** WHAT IS REQUIRED **
Resume the memory allocator optimization plan below, continuing the Phase 6.26 lock-free refill section from its last line.

** DOCUMENT SEGMENT **
┌────────

Ring overflow: Batch fills Ring, blocks get lost
- Monitor: Ring underflow counter (should decrease)
- Mitigation: Properly route overflow to LIFO
TLS slot contention: Multiple threads allocating same class
- Monitor: Active page descriptor conflicts
- Mitigation: Per-thread ownership (already enforced)

Risk Assessment

Risk	Likelihood	Impact	Mitigation
Memory bloat (over-allocation)	Medium	High	Cap at batch=4, respect CAP limits
Complexity (harder to debug)	Low	Medium	Extensive logging, unit tests
Backward compat (existing workloads)	Low	Low	Default batch=2 (conservative)
Regression (slower than 1-page)	Low	Medium	A/B test, fallback to batch=1

Rollback Plan: Set HAKMEM_POOL_REFILL_BATCH=1 to restore original behavior (zero code change).

Estimated Time

Implementation: 3-4 hours
- Core function: 2 hours
- Integration: 1 hour
- Testing: 1 hour
Benchmarking: 2 hours
- Run suite 3x (batch=1,2,4)
- Analyze results
Total: 5-6 hours

🔓 Phase 6.26: Lock-Free Refill

Goal

Eliminate lock contention on freelist access

Target: Mid 4T: +15-20% (13.8 → 16-18 M/s)

└────────

** COLLECTED DATA **
┌────────

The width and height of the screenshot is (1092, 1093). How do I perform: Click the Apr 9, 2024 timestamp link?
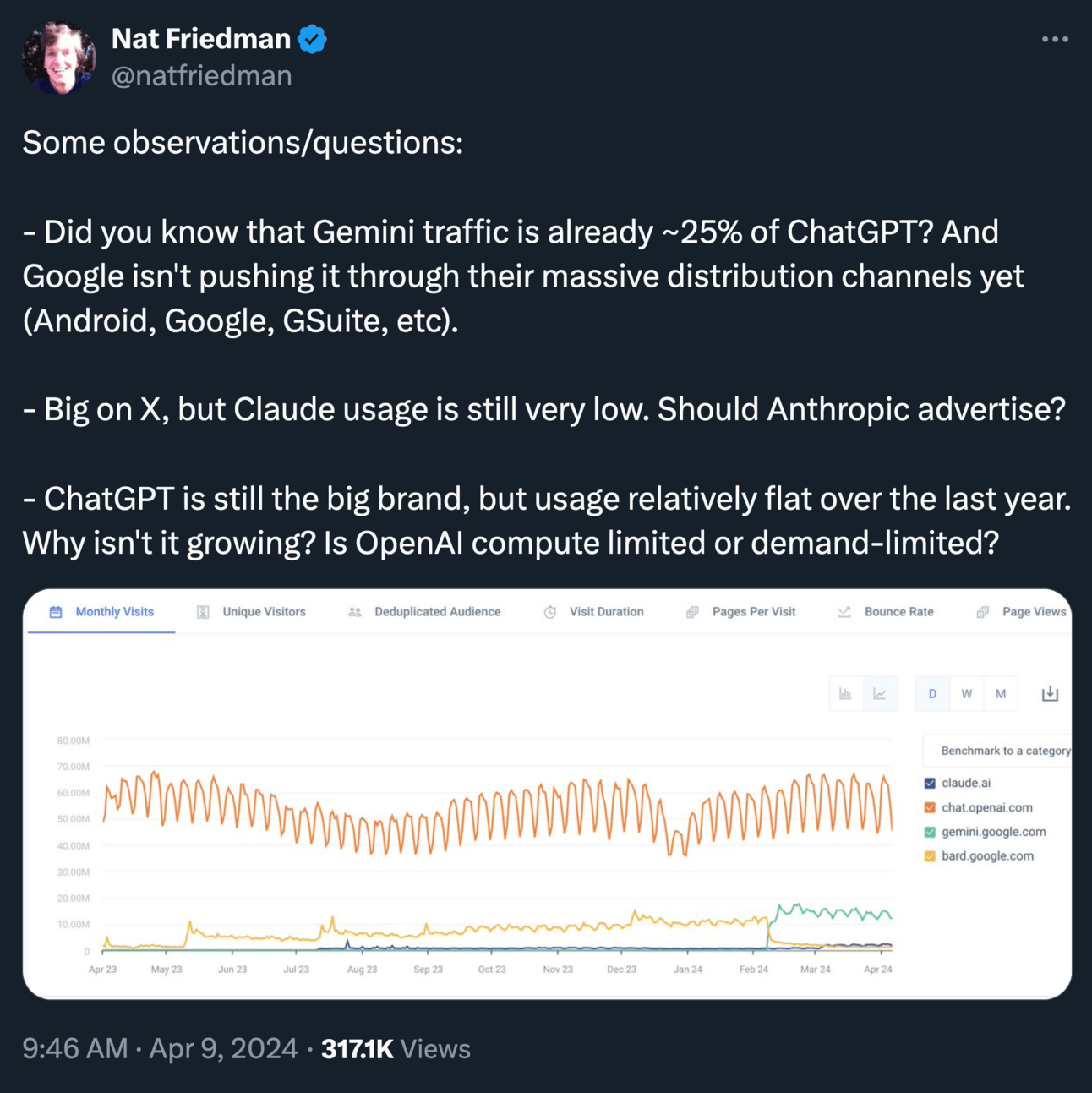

└────────

** WRITTEN RESPONSE **
Problem Statement

Current freelist uses per-shard mutexes (pthread_mutex_t):

64 shards × 7 classes = 448 mutexes
Contention on hot shards (4T workload)
Trylock success rate: ~60-70% (Phase 6.25 data)
Each lock/unlock: ~20-40 cycles overhead

Opportunity: Replace mutex with lock-free stack (CAS-based):

Atomic compare-and-swap: ~10-15 cycles
No blocking (always forward progress)
Better scalability under contention

Implementation Approach

1. Replace Freelist Mutex with Atomic Head

Current Structure (hakmem_pool.c:276-280):

static struct {
    PoolBlock* freelist[POOL_NUM_CLASSES][POOL_NUM_SHARDS];
    PaddedMutex freelist_locks[POOL_NUM_CLASSES][POOL_NUM_SHARDS];
    // ...
} g_pool;

New Structure:

static struct {
    // Lock-free freelist head (atomic pointer)
    atomic_uintptr_t freelist_head[POOL_NUM_CLASSES][POOL_NUM_SHARDS];

    // Lock-free counter (for non-empty bitmap update)
    atomic_uint freelist_count[POOL_NUM_CLASSES][POOL_NUM_SHARDS];

    // Keep nonempty_mask (atomic already)
    atomic_uint_fast64_t nonempty_mask[POOL_NUM_CLASSES];

    // Remote stack (already lock-free)
    atomic_uintptr_t remote_head[POOL_NUM_CLASSES][POOL_NUM_SHARDS];
    atomic_uint remote_count[POOL_NUM_CLASSES][POOL_NUM_SHARDS];

    // ... (rest unchanged)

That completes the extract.